DOCUMENT TEXT.
[Start of Attachment]
Wobbly legs define the gap between a newborn deer and a newborn human. One body is already wired for escape; the other is built for a long apprenticeship. That contrast starts with evolution’s basic design choice: precocial versus altricial young.
Fawns are precocial. Their sensory systems, spinal cord circuits and limb muscles are highly developed before birth, so central pattern generators in the spinal cord can drive standing and walking almost immediately. As prey animals with no secure shelter, they face intense predation pressure, so natural selection favors offspring that can follow the herd and flee fast. Energy in pregnancy is invested in completing neuromuscular wiring early, even if that limits later flexibility.
Humans sit at the opposite end of that spectrum. A large cerebral cortex and rapid synaptogenesis would overload the birth canal and the parent’s metabolic budget if brain and body matured much further before delivery. The result is a trade‑off: infants arrive neurologically incomplete, with underdeveloped myelination in motor pathways and weak postural control. Supported by extended caregiving and social cooperation, they can afford a long period of plasticity in which the motor cortex, basal ganglia and cerebellum slowly refine balance, coordination and upright gait.
Early mobility, in other words, is not a universal benchmark of success but one outcome of different ecological pressures and developmental strategies.
[End of Attachment]
DATA.
[Start of Attachment]
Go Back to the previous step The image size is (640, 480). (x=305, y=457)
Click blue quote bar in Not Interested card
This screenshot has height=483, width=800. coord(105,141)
[End of Attachment]
[Start of Attachment]
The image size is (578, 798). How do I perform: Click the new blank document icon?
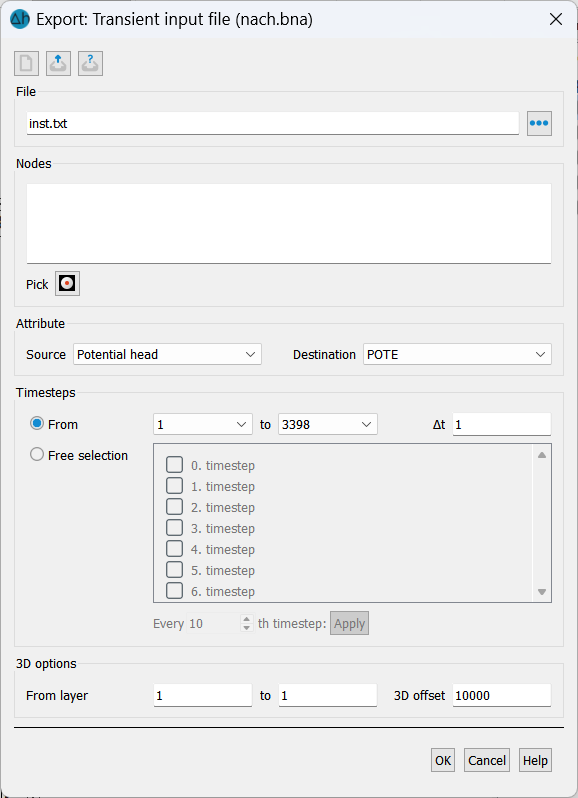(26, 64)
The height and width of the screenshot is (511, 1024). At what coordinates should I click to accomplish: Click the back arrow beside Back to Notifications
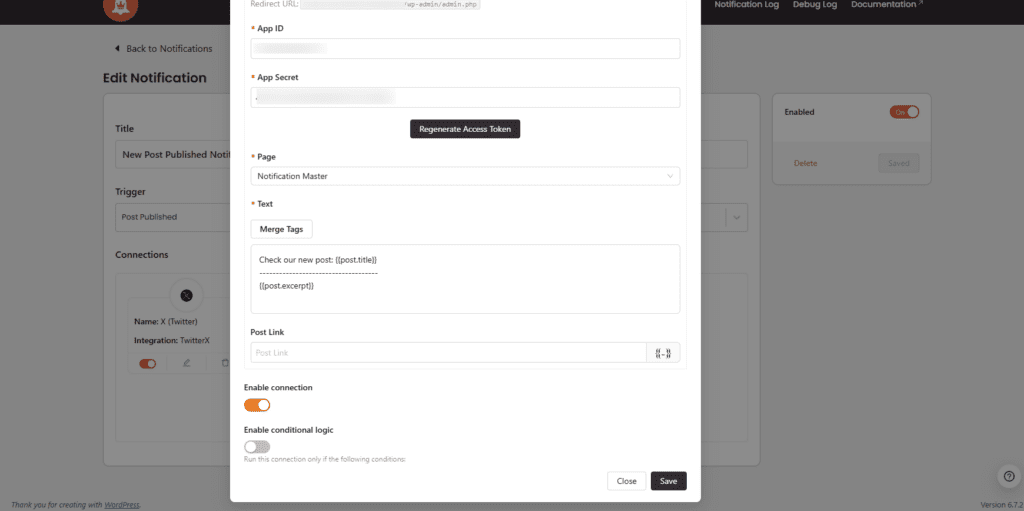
[End of Attachment]
[Start of Attachment]
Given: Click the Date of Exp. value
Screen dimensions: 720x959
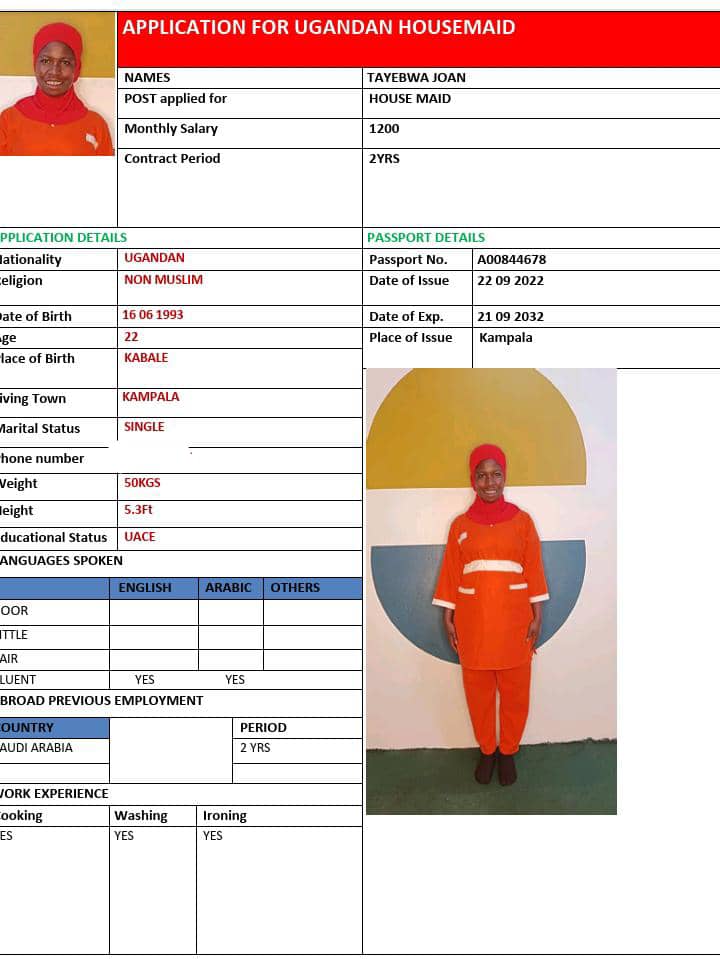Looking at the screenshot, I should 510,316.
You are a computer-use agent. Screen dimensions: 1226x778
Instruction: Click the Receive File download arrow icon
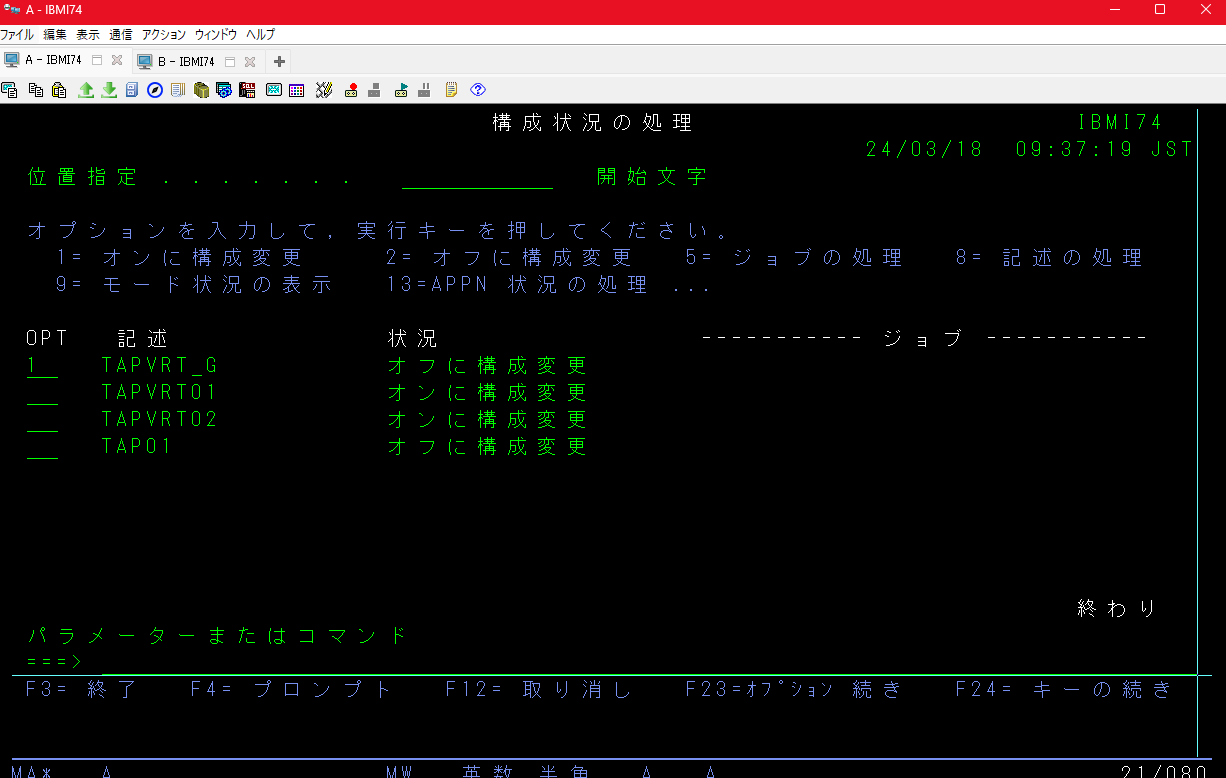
[End of Attachment]
EXERCISES TO COMPLETE.
**A.** In the passage on newborn deer and human infants, condense the paragraph beginning "Fawns are precocial" into a short bulleted list that keeps its main facts.
**B.** Transcribe part of the passage on newborn deer and human infants word for word, beginning at the words "Wobbly legs define" and stopping after "versus altricial young.".

ANSWERS BY TASK.
**A.**
- Fawns are precocial: their sensory systems, spinal cord circuits and limb muscles are highly developed before birth.
- This lets central pattern generators in the spinal cord drive standing and walking almost immediately.
- As prey animals without secure shelter, they face intense predation, so natural selection favors young that can follow the herd and flee fast.
- Pregnancy energy goes into finishing neuromuscular wiring early, even if that limits later flexibility.

**B.**
Wobbly legs define the gap between a newborn deer and a newborn human. One body is already wired for escape; the other is built for a long apprenticeship. That contrast starts with evolution’s basic design choice: precocial versus altricial young.